▶ **Supplied text**
= = = =

The Real Me
Discovering who I am today started about 17 years ago when I realized that I was not only suffering from post-partum depression and also from manic depression. I had severe low self –image and self esteem, and felt inadequate in every single thing that I did. I knew that I needed a change but I didn’t know how all of that was on the inside of me would come out. A song that the Lord placed in my spirit at that time was from Fred Hammond. Isaiah 54:17 NO WEAPON FORMED AGAINST ME SHALL PROSPER!
I had just delivered my third child which was my last child. I had no clue I had post partum depression because I didn’t suffer from it with my first two children. I was already depressed from the contract job I had to take after I quit working in Corporate America so I could start my own business. A few months earlier I left my children’s father after years of abuse on so many forms. I didn’t see any change from the ferverent prayers I had been praying for God to come in and save my marriage (or so I thought) He was getting married to the woman that was a shadow the entire time in the last few years of our life together.
Within six months of delivering my third child I cried out to the Lord as I was curled up in a ball on the floor “If you are taking me take me”. I truly expected I was going to die that night. As you see I didn’t. I woke up the next morning realizing that I am here for a reason, but the reason hadn’t been clearly defined as of yet. I wasn’t happy that I woke up but I knew that something in my life was about to change. I knew that it was God’s reasoning and I had to go with HIS flow.
I remember in the next few days saying “Lord, deliver me from me and use me for thee”. Little did I know that those few words in prayer would cause a huge stirring in the atmosphere for my healing.
In the past for years all people saw was the out-going strong personality person. SO many didn’t know what I was dealing with at home on a daily basis. I would cry when I woke up and I would cry when I went to sleep. I didn’t know what was wrong with me and didn’t want to take the time to see what it was.
Now when you think of healing you have to know that it’s painful. I have always been a WOMAN OF FAITH! I ACTUALLY HAVE THE GIFT OF FAITH!. So rightfully so that is what was carrying me for those years. What the Lord knew I Needed was HOLY BOLDNESS AND GOD CONFIDENCE!
To know and find my true purpose. I was stretched beyond my natural capacity with out my knowledge. I remember crying day after day and night after night until I snapped. I wanted to scream on the inside and couldn’t. I felt blocked and trapped. But THE HEALING BALM of Jesus was revealed and released. I walked into my sister’s job that day and when she saw us when we walked in she knew something was wrong. I had poured a whole entire bottle of anointing on all of my children’s heads. She called my dad to come and get my kids and my mother flew in that night to come in and get me. When I fell asleep that night before we left I heard the Lord say loud and clear “the gift of healing has been released to you”.
The next day I got on a plane with my mom. I was petrified. I was scared and felt like someone was trying to kill me for about three weeks straight. I felt like someone was following me in the stores, in the car and everywhere else I went. I was hearing voices “thank goodness they were all positive”, but my flesh was weak and tormented by a man that took something from me without my permission. If I had not given in I would not be here today. He created a soul-tie that imparted the spirit of death, the spirit of murder and the spirit of suicide. I was already a self victimized predator but with these combinations…you know it is only by God’s grace that I am here today.

= = = =

▶ **Work order**
Please list every spirit that the personal account says the soul-tie imparted. The lines that come next are separate material, not part of the account.

= = = =

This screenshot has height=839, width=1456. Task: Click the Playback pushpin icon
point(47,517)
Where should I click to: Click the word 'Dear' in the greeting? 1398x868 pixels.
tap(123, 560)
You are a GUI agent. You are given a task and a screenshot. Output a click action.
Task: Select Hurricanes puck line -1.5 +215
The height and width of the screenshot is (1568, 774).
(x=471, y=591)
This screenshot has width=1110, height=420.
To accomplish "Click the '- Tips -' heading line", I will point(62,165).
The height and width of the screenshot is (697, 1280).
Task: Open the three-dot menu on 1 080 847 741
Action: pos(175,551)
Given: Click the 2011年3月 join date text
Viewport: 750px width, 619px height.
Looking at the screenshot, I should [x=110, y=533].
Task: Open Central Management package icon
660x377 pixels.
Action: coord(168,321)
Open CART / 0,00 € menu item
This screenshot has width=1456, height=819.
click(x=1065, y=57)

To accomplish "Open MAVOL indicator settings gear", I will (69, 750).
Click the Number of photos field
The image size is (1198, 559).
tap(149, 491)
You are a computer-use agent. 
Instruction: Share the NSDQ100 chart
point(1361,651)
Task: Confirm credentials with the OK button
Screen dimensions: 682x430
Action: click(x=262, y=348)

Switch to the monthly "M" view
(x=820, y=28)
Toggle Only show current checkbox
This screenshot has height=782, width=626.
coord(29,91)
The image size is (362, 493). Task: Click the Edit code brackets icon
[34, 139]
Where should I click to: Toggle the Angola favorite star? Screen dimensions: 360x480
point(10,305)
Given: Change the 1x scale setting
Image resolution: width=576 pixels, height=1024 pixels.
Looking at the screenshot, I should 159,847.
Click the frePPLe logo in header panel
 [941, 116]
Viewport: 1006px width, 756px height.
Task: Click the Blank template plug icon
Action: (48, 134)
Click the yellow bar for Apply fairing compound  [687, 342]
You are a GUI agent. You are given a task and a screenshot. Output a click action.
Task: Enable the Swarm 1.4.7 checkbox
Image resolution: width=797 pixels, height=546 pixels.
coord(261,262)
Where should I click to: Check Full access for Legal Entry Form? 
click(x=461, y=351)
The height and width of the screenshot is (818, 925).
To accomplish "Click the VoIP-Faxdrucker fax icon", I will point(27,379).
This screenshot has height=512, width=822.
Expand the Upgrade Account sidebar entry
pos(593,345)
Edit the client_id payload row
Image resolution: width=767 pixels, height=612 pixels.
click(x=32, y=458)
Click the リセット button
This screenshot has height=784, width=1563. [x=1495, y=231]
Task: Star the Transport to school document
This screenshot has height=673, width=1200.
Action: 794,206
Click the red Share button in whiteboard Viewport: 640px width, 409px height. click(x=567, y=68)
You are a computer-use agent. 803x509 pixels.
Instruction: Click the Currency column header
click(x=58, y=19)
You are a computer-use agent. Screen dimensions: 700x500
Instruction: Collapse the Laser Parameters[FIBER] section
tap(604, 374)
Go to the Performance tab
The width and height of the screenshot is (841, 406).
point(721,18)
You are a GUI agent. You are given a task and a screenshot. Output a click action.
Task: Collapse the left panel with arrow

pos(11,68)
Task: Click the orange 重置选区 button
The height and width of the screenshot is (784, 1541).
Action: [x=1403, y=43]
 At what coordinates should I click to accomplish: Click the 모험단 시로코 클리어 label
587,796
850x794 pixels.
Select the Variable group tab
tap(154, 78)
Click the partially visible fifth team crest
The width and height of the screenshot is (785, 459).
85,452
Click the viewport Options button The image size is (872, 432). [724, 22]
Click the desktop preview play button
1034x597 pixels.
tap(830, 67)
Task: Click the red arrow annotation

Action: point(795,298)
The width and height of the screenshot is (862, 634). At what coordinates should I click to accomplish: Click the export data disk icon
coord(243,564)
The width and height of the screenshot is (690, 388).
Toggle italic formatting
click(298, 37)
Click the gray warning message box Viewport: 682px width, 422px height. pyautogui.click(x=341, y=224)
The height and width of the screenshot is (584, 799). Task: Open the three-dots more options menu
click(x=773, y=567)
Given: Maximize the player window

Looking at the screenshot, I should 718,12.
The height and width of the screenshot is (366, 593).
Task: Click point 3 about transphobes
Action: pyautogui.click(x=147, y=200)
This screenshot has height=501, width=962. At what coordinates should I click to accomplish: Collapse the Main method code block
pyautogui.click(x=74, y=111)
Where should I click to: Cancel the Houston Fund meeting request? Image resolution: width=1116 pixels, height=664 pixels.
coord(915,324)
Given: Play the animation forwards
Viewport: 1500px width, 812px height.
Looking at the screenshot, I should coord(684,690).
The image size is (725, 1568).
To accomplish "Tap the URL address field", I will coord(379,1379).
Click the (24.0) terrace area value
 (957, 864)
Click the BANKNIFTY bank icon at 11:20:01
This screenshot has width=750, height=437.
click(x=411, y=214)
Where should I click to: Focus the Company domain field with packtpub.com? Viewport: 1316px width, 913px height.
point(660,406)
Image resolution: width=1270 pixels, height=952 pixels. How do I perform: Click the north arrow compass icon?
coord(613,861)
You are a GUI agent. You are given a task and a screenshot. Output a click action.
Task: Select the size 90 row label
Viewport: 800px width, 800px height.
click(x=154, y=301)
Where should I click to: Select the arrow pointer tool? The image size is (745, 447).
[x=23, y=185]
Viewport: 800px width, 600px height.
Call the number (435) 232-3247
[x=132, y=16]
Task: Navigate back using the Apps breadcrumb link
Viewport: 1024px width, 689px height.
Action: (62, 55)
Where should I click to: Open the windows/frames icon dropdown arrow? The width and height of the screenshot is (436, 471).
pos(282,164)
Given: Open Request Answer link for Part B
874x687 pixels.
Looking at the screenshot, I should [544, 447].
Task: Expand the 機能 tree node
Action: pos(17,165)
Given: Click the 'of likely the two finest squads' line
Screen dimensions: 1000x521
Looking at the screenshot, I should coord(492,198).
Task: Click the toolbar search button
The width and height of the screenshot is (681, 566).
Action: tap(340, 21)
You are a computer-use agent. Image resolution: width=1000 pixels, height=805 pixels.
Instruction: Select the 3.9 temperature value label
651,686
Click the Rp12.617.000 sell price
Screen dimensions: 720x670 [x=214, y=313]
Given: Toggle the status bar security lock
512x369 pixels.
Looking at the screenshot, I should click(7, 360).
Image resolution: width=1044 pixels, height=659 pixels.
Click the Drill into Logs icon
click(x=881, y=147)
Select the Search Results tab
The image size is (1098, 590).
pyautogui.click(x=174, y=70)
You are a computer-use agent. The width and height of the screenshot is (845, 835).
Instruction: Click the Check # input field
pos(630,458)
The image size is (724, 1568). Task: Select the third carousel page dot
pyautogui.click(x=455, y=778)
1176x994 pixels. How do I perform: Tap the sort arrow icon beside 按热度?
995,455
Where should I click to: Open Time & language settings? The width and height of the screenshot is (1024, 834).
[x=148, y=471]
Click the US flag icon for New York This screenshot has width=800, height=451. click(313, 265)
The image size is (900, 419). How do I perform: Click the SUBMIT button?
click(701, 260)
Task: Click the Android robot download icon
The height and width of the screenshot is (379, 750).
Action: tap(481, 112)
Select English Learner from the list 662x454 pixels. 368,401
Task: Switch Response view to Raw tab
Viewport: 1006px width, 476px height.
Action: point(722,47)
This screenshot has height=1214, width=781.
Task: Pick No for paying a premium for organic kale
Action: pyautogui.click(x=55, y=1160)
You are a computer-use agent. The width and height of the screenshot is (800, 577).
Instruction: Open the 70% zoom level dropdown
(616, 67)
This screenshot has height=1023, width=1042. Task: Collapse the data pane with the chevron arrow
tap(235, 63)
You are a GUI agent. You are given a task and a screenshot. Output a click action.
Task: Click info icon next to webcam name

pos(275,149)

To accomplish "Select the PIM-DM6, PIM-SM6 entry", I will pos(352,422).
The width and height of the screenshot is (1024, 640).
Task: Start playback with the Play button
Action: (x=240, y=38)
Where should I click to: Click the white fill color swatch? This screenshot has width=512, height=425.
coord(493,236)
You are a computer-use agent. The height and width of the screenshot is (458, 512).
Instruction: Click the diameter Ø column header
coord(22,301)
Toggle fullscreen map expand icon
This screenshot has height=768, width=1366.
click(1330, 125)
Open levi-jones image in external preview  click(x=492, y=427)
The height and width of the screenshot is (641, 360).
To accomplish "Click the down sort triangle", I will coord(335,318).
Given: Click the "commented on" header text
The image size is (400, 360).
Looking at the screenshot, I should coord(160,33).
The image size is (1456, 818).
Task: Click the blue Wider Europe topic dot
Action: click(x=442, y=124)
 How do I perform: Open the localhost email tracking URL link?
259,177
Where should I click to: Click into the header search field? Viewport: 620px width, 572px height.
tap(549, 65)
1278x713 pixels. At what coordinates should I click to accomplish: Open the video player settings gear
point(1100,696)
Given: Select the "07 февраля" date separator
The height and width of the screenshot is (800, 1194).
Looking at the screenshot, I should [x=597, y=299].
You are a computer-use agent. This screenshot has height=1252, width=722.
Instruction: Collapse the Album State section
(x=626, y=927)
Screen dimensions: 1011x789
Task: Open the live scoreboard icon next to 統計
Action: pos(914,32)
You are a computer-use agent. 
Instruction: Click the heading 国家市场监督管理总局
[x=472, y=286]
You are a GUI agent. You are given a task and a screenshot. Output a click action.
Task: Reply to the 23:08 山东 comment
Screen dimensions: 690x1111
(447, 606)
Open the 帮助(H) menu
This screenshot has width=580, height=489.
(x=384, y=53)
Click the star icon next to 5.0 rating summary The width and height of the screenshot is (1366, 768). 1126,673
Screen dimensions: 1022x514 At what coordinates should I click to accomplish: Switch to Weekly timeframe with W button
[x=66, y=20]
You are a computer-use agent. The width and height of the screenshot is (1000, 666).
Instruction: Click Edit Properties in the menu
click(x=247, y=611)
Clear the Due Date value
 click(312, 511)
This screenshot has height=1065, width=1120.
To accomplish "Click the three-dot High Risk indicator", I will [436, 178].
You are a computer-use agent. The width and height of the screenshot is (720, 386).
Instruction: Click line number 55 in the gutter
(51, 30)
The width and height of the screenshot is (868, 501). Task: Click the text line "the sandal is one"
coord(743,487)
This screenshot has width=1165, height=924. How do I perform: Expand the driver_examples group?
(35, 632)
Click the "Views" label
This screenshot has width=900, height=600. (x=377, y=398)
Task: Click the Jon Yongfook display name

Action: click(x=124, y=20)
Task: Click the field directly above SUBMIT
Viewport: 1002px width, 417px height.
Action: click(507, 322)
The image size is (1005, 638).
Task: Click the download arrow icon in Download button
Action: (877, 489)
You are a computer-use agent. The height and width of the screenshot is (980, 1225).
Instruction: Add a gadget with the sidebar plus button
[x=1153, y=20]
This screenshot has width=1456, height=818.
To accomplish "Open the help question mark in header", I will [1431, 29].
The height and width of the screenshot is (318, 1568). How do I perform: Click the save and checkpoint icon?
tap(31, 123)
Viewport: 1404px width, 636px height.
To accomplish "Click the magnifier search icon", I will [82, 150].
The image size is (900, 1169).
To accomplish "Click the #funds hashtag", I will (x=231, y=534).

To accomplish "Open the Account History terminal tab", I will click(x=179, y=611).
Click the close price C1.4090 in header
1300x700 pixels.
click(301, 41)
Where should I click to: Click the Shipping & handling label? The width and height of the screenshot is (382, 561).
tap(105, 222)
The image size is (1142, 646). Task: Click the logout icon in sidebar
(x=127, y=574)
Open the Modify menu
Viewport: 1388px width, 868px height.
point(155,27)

= = = =

▶ **Exercise result**
The spirit of death, the spirit of murder and the spirit of suicide.